Only three major chains - managed to pull out year-over-year increases for both March and April - Ross, (ROST) TJ Maxx (TJX), and Fred's (FRED). Three other retailers - Aeropostale (ARO), Buckle (BKE), and Walgreen (WAG) fared well in the year-over-year Marpril comparisons, despite their April losses. The Marpril results of Neiman Marcus, Saks (SKS) and Nordstrom (JWN) at first glance seemed to indicate a return to luxury, but their gains this year were on top of spectacular losses in Marpril, 2009, and therefore, not so impressive in the long-term. April wasn't so much a return to luxury as much as it was a slowdown of the mass exodus away from it.
Losses in April same store sales were expected this year since they were being compared to Easter April, 2009. But most retail industry experts seem to have forgotten that last year's Easter sales weren't all that positive. So when Abercrombie, Bon-Ton, Destination Maternity, Stage Stores, Stein Mart, Dillard's, Wet Seal, and JC Penney posted losses this April, they were on top of last year's April losses too. No gains that these eight companies accomplished in March outweighed their year-over-year double losses in April.
So the recovery euphoria in March was largely overoptimistic, if not grossly misleading. Not surprisingly this happens a lot with superficial analysis of short-term measurements.
It's difficult to believe that anyone could be looking at the numbers in the retail industry and not know that recovery is still mostly a result of good press, wishful thinking, and aggressive optimism. And while attitude is a driver in the retail economy, that which is built on a foundation of good press, wishful thinking, and aggressive optimism is ultimately not sustainable. We already built that kind of Ponzi economy and it collapsed. Do we need to do it again?
Those who dare to challenge prevailing optimism about economic recovery have been branded as "economic realists" who are eroding consumer confidence with sober messages that kill the popular recovery buzz. While that's not entirely untrue, realism vs. optimism is not an either-or proposition. We need the balance of both and here's why.
You can turn up the volume on the feel-good music in your car in order to drown out the loud noise your car makes at highway speeds, but that doesn't really make the noise go away and it certainly doesn't fix the engine. You can sing and dance about 290,000 jobs created in April but it won't drown out the thud that thirty million "real" unemployed people make when the music stops and there's nowhere for them to land.
Our economic vehicle is broken. The problem is systemic. It's not an overnight repair job. Quick fix patches no longer work.
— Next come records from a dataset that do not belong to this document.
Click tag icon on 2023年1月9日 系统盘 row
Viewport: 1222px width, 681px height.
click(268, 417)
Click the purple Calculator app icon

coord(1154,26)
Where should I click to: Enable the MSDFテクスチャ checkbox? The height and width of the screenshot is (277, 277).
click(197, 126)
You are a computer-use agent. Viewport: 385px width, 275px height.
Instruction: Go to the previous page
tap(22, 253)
So here's how optimism and realism can work well together. While it is overly optimistic to conclude that the new jobs created in April were much more than a temporary census-induced boost, there are still more than a quarter of a million people who got themselves a new paycheck last month and that is a very good thing. Even though there's not enough jobs for the jobless, with each new job created comes the opportunity for an unemployed person to snag it. Even though it doesn't seem like any government entity or singularly brilliant economic mind has a workable solution for sustainable economic recovery, that doesn't prevent anyone's individual recovery.
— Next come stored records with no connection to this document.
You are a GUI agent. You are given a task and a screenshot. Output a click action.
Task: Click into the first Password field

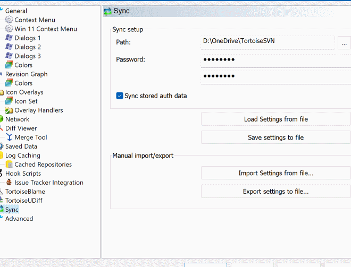[275, 59]
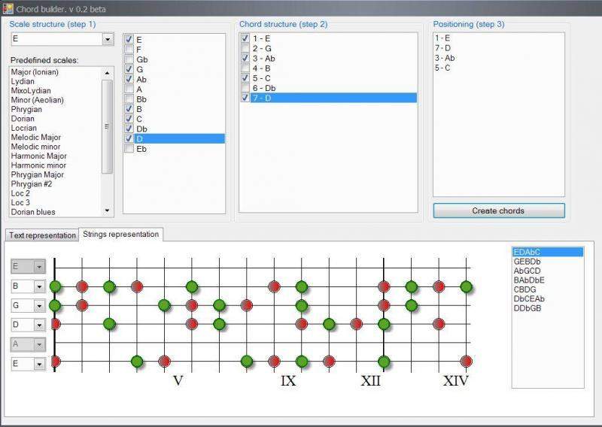Click green dot on bottom E string at fret XII
602x427 pixels.
(x=384, y=362)
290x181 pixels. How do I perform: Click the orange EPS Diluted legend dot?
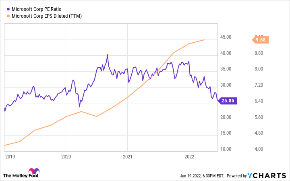[8, 16]
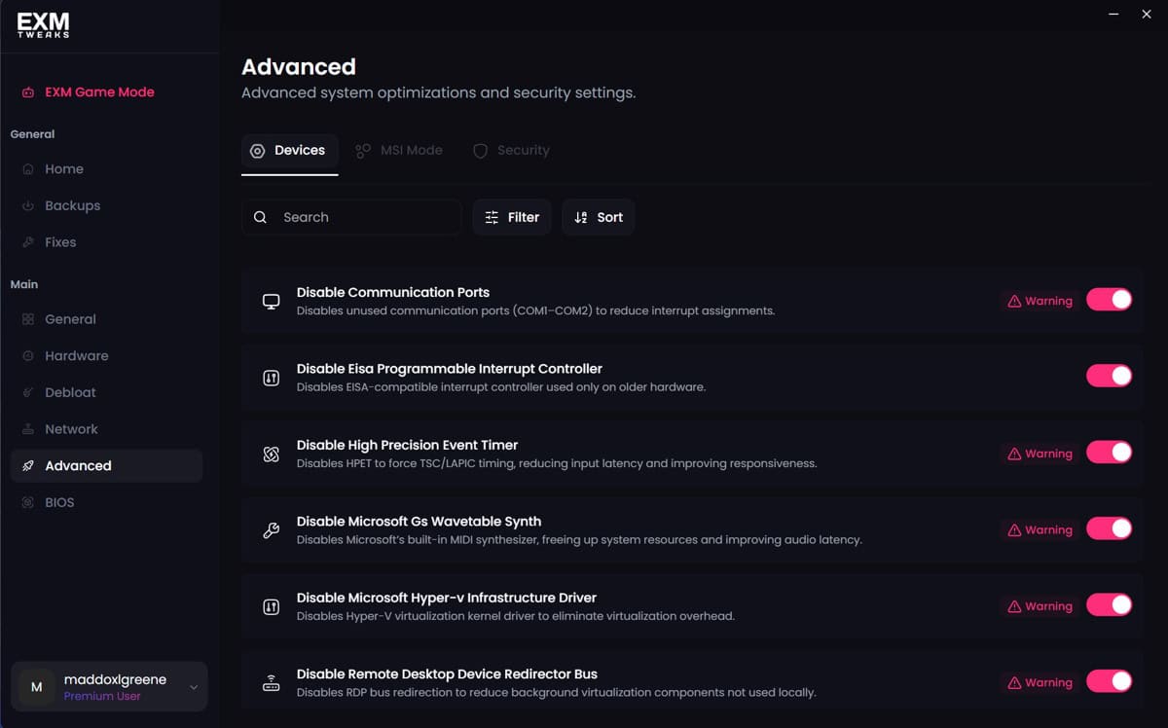Click the BIOS sidebar icon
The height and width of the screenshot is (728, 1168).
tap(28, 503)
Numbers are largely an illusion and generally are assigned more power than they really have. They don't preclude anyone's personal bailout. It's realistic to know that 84 people will probably be applying for every retail job that comes open this summer. It's optimistic to believe that you could be the one who's perfect for the position. It's rewarding to give substance to your optimism with realistic strategies that make you stand out from your 83 job-hunting competitors.
Success in the retail industry is still largely a bring-you-own-chair proposition.